1        La demande de décision préjudicielle porte sur l’interprétation de l’article 2 de la décision 1999/183/CE de la Commission, du 20 mai 1998, relative aux aides d’État dans le secteur de la transformation et de la commercialisation de produits agricoles qui pourraient être octroyées en Allemagne sur la base de régimes d’aide existants à finalité régionale (JO 1999, L 60, p. 61).

2        Cette demande a été présentée dans le cadre d’un litige opposant Magdeburger Mühlenwerke GmbH (ci-après «Magdeburger Mühlenwerke») au Finanzamt Magdeburg (ci-après le «Finanzamt») au sujet du refus par ce dernier de prendre en compte, dans le calcul d’une aide aux investissements, certains investissements dans la meunerie.

 Le cadre juridique

 Le droit de l’Union

3        La décision 94/173/CEE de la Commission, du 22 mars 1994, relative à l’établissement des critères de choix à retenir pour les investissements concernant l’amélioration des conditions de transformation et de commercialisation des produits agricoles et sylvicoles et abrogeant la décision 90/342/CEE (JO L 79, p. 29), dispose, au point 2.1, premier tiret, de son annexe:

«2.1. Dans les secteurs des céréales et du riz (à l’exception des semences), les investissements suivants sont exclus:

–        investissements concernant […] la meunerie […]»

4        En 1995, la Commission des Communautés européennes a adopté un encadrement des aides d’État relatives aux investissements dans le secteur de la transformation et de la commercialisation de produits agricoles (JO 1996, C 29, p. 4, ci-après l’«encadrement agricole»). Par lettre no SG (95) D/13086 du 20 octobre 1995, elle a communiqué cet encadrement aux États membres.

5        Au point 3, sous b), dudit encadrement agricole, la Commission a précisé, notamment, qu’une «aide d’État accordée en rapport avec des investissements […] exclus de façon inconditionnelle au point 2 de [l’annexe de la décision 94/173] ne peut être considérée comme compatible avec le marché commun». Il ressort de ce même point, sous b), qu’il vise notamment les aides accordées dans le cadre d’un régime d’aide à finalité régionale.

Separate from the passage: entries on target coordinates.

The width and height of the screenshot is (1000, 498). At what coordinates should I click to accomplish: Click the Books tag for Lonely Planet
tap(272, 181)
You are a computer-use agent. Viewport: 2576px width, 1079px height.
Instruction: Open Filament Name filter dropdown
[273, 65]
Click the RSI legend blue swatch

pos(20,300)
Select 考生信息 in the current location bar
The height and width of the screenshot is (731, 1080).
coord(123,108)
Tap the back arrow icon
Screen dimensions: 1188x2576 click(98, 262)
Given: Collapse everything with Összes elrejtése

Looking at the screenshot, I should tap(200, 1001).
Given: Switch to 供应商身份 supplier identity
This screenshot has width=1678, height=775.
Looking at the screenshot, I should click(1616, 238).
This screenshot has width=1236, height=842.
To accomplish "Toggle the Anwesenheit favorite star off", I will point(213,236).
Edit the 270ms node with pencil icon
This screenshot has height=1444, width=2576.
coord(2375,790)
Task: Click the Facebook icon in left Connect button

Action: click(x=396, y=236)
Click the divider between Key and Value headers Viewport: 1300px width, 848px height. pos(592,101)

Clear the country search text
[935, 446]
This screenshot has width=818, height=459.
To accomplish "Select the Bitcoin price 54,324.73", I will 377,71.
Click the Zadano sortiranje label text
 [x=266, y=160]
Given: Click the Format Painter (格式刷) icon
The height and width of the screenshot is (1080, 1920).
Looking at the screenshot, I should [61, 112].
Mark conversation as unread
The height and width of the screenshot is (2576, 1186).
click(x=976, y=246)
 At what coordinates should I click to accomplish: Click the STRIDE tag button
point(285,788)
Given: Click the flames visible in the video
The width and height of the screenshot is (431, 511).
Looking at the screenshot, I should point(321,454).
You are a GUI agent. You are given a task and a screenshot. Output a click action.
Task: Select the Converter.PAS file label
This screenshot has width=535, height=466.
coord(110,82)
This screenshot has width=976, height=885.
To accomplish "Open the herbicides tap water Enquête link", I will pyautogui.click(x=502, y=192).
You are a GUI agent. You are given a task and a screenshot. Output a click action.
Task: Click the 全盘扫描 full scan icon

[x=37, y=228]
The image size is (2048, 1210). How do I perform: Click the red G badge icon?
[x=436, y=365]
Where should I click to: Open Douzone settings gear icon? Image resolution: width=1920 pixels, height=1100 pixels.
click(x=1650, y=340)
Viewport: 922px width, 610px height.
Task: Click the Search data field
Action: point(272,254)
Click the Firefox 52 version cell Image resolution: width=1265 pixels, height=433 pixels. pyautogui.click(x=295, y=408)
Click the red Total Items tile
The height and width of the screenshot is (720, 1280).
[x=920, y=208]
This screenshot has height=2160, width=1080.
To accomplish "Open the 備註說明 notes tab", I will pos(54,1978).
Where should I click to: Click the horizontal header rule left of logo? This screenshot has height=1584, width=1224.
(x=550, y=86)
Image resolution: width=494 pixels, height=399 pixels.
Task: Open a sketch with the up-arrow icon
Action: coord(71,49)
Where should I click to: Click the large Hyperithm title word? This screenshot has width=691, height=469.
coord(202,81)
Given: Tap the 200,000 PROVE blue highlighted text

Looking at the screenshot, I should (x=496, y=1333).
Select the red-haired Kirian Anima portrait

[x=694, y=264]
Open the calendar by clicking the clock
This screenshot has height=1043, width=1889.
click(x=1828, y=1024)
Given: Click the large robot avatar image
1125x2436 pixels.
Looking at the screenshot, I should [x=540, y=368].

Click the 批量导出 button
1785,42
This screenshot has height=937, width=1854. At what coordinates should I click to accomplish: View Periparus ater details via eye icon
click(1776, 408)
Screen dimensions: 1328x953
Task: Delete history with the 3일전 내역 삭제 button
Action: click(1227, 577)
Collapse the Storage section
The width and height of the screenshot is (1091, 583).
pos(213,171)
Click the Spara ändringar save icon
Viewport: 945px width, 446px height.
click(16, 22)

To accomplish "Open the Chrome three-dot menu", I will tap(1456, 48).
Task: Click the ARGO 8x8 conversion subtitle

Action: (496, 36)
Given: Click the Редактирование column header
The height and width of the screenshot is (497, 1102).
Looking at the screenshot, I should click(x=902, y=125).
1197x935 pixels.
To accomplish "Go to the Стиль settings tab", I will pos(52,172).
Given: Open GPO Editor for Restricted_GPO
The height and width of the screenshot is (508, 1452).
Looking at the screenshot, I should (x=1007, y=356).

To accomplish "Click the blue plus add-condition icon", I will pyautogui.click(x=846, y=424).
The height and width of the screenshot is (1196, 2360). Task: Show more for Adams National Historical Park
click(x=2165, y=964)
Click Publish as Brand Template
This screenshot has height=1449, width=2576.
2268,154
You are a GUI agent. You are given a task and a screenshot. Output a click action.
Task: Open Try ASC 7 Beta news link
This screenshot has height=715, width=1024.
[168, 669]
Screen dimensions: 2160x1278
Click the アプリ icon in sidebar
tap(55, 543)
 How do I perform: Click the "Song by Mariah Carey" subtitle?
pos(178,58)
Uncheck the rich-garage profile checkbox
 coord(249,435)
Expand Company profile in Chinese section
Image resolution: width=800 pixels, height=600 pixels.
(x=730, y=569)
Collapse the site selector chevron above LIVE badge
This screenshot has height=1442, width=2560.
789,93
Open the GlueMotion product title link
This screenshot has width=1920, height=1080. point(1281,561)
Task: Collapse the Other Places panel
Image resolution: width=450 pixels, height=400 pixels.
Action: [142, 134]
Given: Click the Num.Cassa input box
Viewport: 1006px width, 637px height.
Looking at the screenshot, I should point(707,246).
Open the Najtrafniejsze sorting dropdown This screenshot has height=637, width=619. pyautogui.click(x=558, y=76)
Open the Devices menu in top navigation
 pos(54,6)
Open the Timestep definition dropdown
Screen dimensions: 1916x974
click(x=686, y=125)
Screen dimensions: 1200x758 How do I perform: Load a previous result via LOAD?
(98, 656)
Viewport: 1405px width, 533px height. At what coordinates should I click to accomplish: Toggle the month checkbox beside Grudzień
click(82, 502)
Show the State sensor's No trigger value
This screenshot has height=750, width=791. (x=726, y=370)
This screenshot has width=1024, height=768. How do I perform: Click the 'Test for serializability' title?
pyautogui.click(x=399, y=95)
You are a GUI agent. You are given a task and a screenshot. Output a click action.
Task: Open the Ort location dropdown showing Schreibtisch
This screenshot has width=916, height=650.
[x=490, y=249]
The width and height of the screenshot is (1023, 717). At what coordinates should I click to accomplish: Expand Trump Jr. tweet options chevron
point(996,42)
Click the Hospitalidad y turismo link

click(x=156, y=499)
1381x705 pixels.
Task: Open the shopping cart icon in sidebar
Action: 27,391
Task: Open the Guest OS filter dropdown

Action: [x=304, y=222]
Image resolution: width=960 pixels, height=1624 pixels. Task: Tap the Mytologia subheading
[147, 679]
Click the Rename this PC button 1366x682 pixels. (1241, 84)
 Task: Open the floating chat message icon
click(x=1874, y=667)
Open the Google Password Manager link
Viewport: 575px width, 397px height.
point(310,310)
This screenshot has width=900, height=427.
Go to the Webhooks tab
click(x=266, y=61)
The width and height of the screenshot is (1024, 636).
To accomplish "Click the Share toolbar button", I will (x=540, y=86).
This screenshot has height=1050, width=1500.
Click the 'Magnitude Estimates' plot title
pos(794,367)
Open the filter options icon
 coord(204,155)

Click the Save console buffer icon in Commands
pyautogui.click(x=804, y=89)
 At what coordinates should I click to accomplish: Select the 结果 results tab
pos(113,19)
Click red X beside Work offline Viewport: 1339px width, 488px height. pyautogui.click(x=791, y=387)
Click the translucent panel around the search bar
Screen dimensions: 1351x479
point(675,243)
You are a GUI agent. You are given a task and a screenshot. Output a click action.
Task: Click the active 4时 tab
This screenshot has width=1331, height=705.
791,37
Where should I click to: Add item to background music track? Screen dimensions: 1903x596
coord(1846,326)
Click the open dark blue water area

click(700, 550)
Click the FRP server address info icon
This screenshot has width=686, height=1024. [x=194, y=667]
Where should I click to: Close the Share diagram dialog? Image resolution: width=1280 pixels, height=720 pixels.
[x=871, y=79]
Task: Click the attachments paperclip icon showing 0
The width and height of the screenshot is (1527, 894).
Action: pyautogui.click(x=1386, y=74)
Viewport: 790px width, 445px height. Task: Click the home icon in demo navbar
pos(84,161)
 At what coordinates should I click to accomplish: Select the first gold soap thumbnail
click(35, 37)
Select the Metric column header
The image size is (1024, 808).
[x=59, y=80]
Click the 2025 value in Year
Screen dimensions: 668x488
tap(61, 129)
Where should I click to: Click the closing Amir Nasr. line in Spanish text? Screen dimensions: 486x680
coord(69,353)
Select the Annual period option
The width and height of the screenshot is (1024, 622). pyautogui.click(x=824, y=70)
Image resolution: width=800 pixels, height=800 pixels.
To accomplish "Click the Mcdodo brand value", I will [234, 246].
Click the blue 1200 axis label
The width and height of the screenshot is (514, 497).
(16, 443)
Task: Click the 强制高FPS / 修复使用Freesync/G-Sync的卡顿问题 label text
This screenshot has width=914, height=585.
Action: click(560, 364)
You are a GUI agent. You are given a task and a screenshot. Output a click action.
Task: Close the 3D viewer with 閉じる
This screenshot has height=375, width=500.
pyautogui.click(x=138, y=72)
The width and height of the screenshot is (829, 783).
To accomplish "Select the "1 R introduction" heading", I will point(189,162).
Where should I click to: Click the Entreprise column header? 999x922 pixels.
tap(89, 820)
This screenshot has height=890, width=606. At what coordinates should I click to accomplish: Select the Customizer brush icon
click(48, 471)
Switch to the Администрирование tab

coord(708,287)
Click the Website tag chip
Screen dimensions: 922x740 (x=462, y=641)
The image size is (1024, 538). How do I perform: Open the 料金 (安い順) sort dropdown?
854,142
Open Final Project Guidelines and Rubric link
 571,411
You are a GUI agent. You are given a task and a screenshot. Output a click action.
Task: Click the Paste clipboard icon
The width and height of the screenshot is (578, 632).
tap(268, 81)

6        Le dispositif de la décision 1999/183 prévoit notamment:

«Article premier

Les régimes d’aide allemands à finalité régionale sont incompatibles avec le marché commun […] dans la mesure où ils ne respectent pas l’encadrement et les mesures utiles concernant les aides d’État relatives aux investissements dans le secteur de la transformation et de la commercialisation de produits agricoles qui ont été communiqués à [la République fédérale d’Allemagne] par la lettre [SG (95) D/13086] du 20 octobre 1995.

Article 2

Dans un délai de deux mois à compter de la notification de la présente décision, [la République fédérale d’Allemagne] modifie ou, s’il y a lieu, abroge, les aides et régimes d’aide existants afin d’assurer leur compatibilité avec le marché commun. [La République fédérale d’Allemagne] veille en particulier, conformément au point 3[, sous] b)[,] de l’encadrement visé à l’article 1er, à ce que:

1)      aucune aide d’État relative à des investissements dans le secteur de la transformation et de la commercialisation de produits agricoles ne soit accordée pour des investissements […] exclus sans condition par le point 2 de [l’annexe de la décision 94/173]

[…]

Article 3

[La République fédérale d’Allemagne] informe la Commission dans un délai de deux mois à compter de la notification de la présente décision des mesures prises pour s’y conformer.

[...]»

 Le droit allemand

7        La loi sur les subventions à l’investissement (Investitionszulagengesetz), du 22 janvier 1996, dont l’objectif était l’accélération et l’intensification de l’activité d’investissement des entreprises privées dans la région aidée, à savoir le Land de Berlin et les nouveaux Länder, prévoyait le versement d’une subvention à l’investissement, sous la forme d’une subvention de l’État, aux assujettis ayant réalisé certains investissements dans leur entreprise.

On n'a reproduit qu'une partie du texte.